> _Provided information_
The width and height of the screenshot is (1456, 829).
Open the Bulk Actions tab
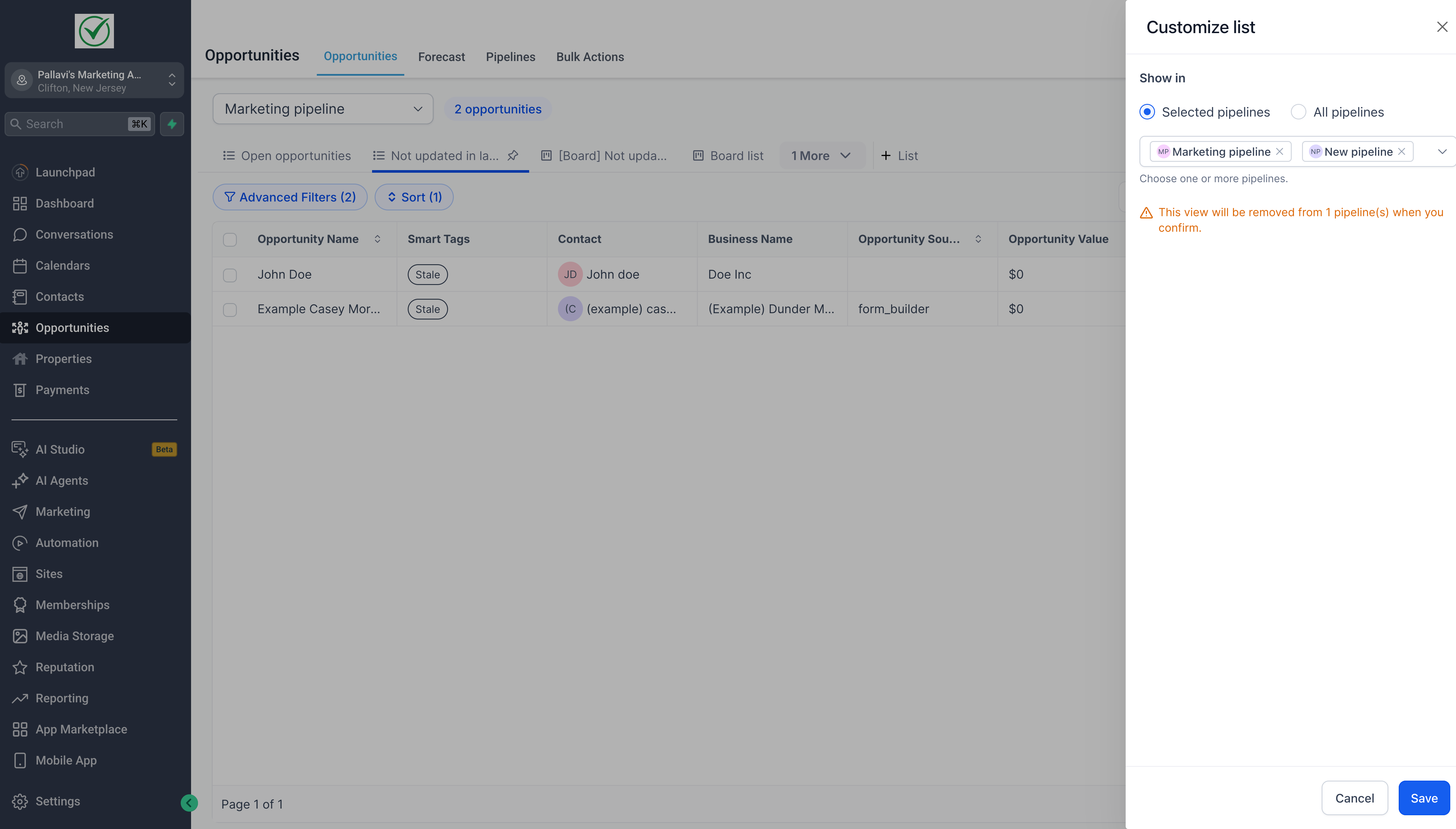[x=590, y=56]
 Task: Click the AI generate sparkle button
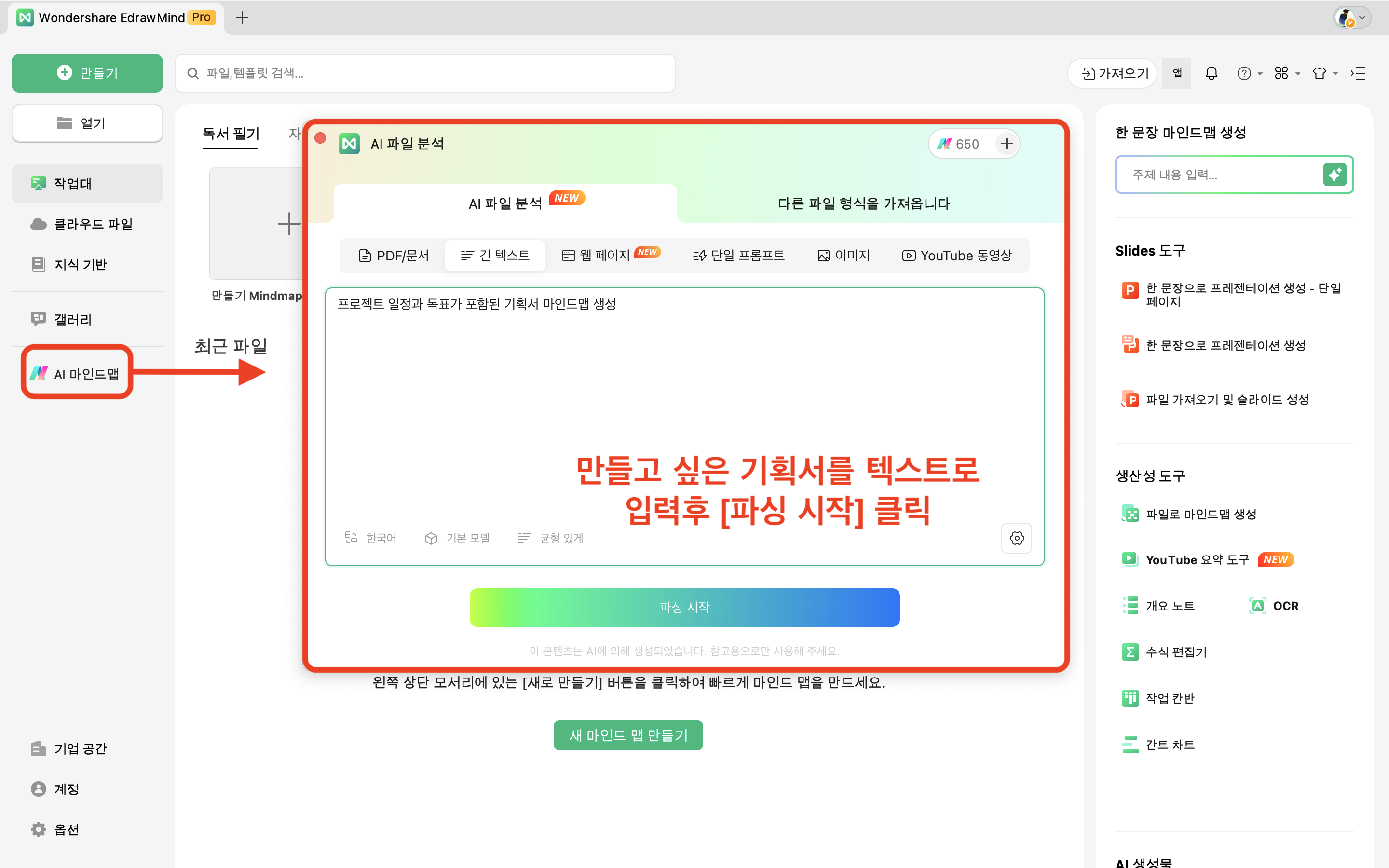pyautogui.click(x=1335, y=175)
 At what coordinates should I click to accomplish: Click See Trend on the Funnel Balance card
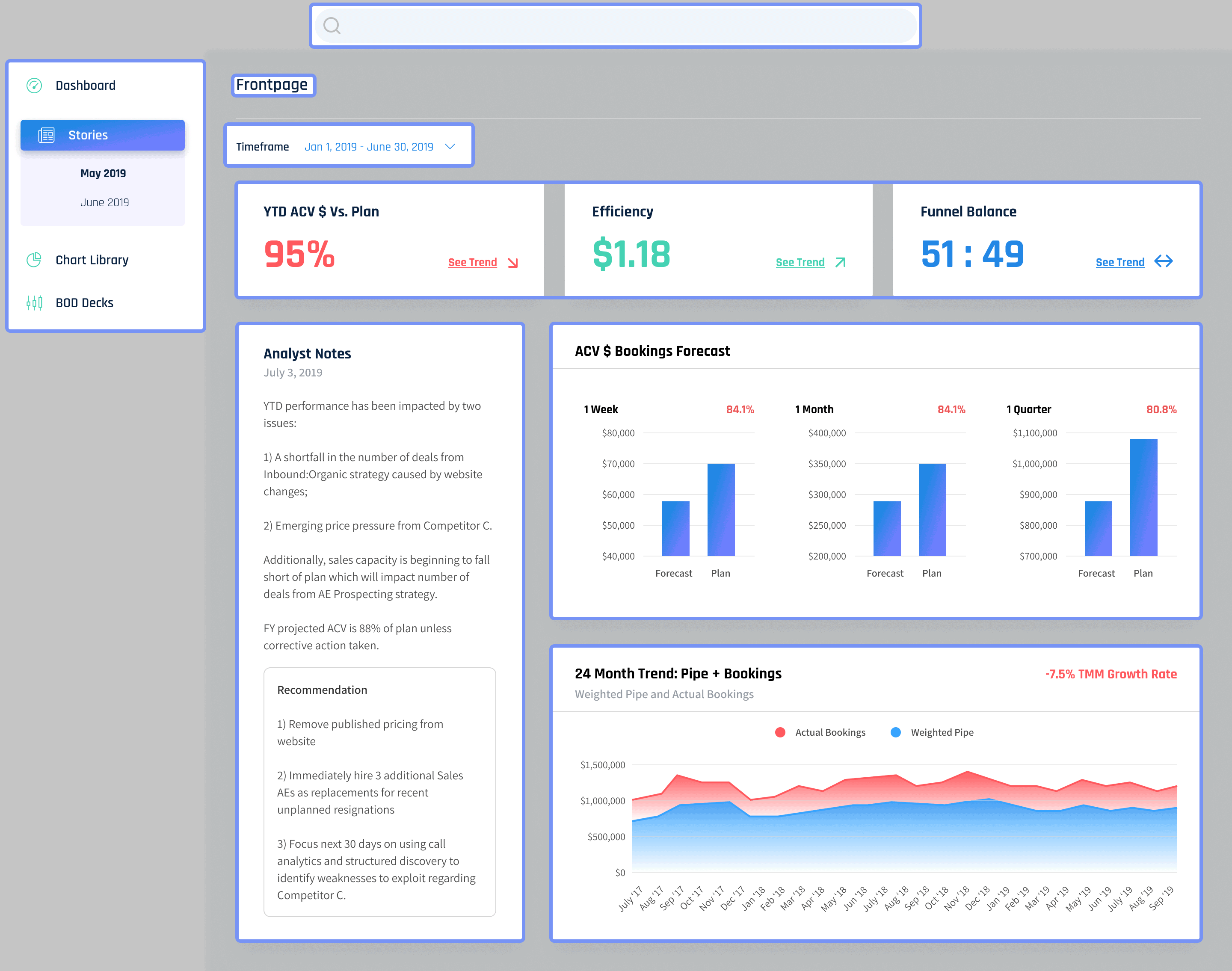[1120, 262]
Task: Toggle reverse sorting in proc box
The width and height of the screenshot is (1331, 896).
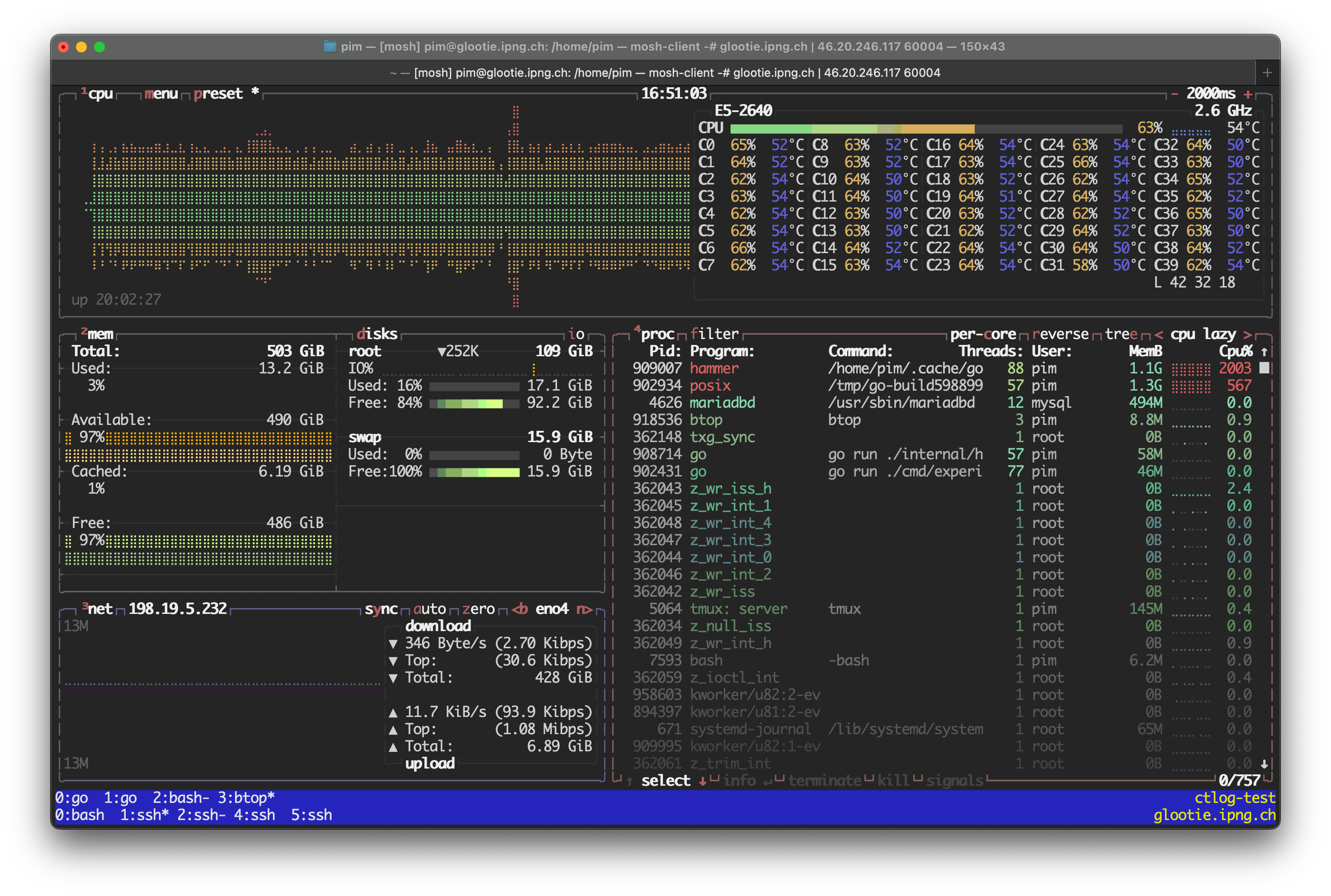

> _Task to complete_
Each line from the one that holds "Open the Bulk Actions tab" through the final line of the data must be retyped exactly; the pictures must not appear.

> _Response to this exercise_
Open the Bulk Actions tab
[x=590, y=56]
 Task: Click the AI generate sparkle button
pyautogui.click(x=1335, y=175)
 At what coordinates should I click to accomplish: Click See Trend on the Funnel Balance card
[1120, 262]
Task: Toggle reverse sorting in proc box
The width and height of the screenshot is (1331, 896).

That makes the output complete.